Il y a plus de 2 000 ans, dans les landes sauvages de notre vieille Gaule,
lors du solstice d'hiver, le druide, muni d’une serpette d’or,
allait à la lueur des flambeaux cueillir le gui sur les chênes séculaires.

La plante sacrée était ensuite distribuée au peuple aux cris de « Vive le gui de l’an neuf »
La Guillannéou n’a certainement pas d’autre origine , ,

Récit extrait d'un article de Presse ( 20 décembre 1923 - La petite Gironde)

1865… 5 heures du soir

Nous étions là une dizaine de petits enfants réunis sous la vieille halle du Village, attendant le chef de la troupe, un bambino de 12 ans.
Il ne tarda pas à apparaître, portant d’une main une lanterne et tenant de l’autre un gros baton, notre seule arme offensive
En avant ! et nous partimes pour aller déambuler à travers la campagne.
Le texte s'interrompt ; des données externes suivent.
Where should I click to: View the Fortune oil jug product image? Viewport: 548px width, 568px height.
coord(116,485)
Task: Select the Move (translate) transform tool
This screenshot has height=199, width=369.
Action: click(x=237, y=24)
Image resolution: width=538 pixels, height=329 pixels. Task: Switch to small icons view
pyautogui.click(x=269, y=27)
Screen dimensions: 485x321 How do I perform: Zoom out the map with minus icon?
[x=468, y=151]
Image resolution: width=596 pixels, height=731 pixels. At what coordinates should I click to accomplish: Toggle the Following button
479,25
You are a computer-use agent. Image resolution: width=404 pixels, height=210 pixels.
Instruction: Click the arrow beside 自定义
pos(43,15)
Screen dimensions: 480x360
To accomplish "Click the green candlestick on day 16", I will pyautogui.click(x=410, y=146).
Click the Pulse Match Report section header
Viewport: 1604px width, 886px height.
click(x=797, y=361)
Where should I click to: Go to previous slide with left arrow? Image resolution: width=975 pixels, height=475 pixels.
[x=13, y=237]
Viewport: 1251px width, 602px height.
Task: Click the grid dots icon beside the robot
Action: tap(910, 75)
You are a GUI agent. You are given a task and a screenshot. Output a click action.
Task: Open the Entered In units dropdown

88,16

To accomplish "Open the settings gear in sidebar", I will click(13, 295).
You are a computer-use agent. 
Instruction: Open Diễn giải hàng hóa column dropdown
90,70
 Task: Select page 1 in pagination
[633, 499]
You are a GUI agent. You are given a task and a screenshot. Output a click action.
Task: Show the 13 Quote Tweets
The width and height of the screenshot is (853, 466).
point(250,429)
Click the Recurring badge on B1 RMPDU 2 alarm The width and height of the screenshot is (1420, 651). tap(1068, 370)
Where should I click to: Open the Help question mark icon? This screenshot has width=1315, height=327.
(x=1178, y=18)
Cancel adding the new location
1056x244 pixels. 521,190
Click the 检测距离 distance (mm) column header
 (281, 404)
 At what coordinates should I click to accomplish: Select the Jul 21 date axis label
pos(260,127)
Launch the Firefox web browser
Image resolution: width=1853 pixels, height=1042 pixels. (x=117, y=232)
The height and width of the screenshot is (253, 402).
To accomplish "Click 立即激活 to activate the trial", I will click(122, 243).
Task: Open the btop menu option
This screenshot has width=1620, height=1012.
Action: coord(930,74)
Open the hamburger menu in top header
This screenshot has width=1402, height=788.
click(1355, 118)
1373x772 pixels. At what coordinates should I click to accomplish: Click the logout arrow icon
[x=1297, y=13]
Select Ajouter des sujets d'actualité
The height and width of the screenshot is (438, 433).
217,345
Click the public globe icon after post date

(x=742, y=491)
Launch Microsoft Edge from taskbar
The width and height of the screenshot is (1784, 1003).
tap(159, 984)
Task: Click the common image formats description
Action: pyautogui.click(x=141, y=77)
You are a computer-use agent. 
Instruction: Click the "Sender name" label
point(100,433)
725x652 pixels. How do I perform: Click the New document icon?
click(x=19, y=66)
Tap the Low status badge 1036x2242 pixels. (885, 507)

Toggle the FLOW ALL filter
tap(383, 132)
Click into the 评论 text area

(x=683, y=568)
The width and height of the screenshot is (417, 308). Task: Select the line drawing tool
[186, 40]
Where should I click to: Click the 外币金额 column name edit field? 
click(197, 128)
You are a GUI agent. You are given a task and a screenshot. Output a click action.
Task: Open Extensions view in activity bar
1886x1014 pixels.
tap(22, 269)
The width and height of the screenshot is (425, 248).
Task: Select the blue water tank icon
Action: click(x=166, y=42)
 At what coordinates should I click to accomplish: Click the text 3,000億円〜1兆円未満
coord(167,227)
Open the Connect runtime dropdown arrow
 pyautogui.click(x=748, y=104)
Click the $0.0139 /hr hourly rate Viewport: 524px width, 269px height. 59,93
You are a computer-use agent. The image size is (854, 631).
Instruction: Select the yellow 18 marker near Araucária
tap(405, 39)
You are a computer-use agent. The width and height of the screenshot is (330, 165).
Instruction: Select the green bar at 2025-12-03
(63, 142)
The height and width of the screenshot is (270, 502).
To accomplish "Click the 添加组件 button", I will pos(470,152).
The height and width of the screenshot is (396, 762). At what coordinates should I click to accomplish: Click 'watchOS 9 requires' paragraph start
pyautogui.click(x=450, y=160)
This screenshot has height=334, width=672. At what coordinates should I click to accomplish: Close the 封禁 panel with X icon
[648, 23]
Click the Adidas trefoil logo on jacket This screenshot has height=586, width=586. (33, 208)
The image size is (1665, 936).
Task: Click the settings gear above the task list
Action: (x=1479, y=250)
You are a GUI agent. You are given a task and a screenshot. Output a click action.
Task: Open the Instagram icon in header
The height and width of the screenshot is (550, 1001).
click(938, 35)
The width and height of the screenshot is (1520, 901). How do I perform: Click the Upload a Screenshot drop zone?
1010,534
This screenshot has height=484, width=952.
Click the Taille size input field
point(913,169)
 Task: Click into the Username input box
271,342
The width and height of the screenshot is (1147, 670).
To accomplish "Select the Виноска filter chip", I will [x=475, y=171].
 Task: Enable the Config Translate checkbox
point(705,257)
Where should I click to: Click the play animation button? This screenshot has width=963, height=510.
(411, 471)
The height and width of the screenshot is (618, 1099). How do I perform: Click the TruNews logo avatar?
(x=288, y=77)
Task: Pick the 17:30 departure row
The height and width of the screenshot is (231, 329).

C’était le dernier jour de décembre.
Nous marchions à l’aventure, dans une nuit sans lune, guidés seulement par la faible lumière de la lanterne qui projetait devant nous des ombres fantastiques et singulièrement impressionnantes.
Nous nous serrions spontanément les uns contre les autres jusqu’au moment où nous avions dépassé les géants imaginaires et les bêtes monstrueuses
qui nous guettaient et faisaient se dresser les cheveux sur nos têtes.
Le bruit même de nos pas résonnant en cadence sur la terre glacée nous donnait le frisson et nous restions muets, n’osant pas troubler le silence angoissant de cette nuit de décembre
Une lumière ! et aussitôt nos terreurs s’évanouirent.
Nous nous arrêtions bientôt devant la porte d’une ferme et, rangés en demi-cercle, nous entonnions la guillannéou

« Sont arrivés, sont arrivés
A la maison d’un chevalier
Sont arrivés de vingt à trente
La guillanéou, je vous demande
De vingt à trente chevaliers
La guillaneou nous fait donner

Ouvrez vite la porte lande
La guillanéou, je vous demande
La porte lande pour entrer
La guillanéou nous fait donner

Ah ! mettez nous la nappe blanche
La guillannéou je vous demande
La nappe blanche pour manger
La Guillanéou nous fait donner

Si vous avez la fille grande
La guillanéou, je vous demande
La fille grande à marier,
La guillanéou nous fait donner»

 

 

La porte s’était ouverte toute lande et, notre chant fini, nous pénétrions dans la cuisine, où nous étions reçus à bras ouverts par de braves paysans qui s’empressaient de nous faire prendre une flambée pour réchauffer nos pauvres membres engourdis par le froid.
Puis on mettait la nappe blanche qui disparaissait sous un amoncellement de prunes, de figues, de pommes, de noix, etc
Et, pendant que nous mangions, la femme bourrait nos petits sacs de toutes ces friandises
« Bonsoir, à l’année prochaine ». Et nous repartions pour une autre ferme.
"Sont arrivés ! Sont arrivés « . Nos sacs se remplissaient un peu plus et, vers huit heures, nous rentrions chez nous, un peu fatigués par cette longue randonnée mais fiers d’avoir suivis la route tracée par nos aînés……..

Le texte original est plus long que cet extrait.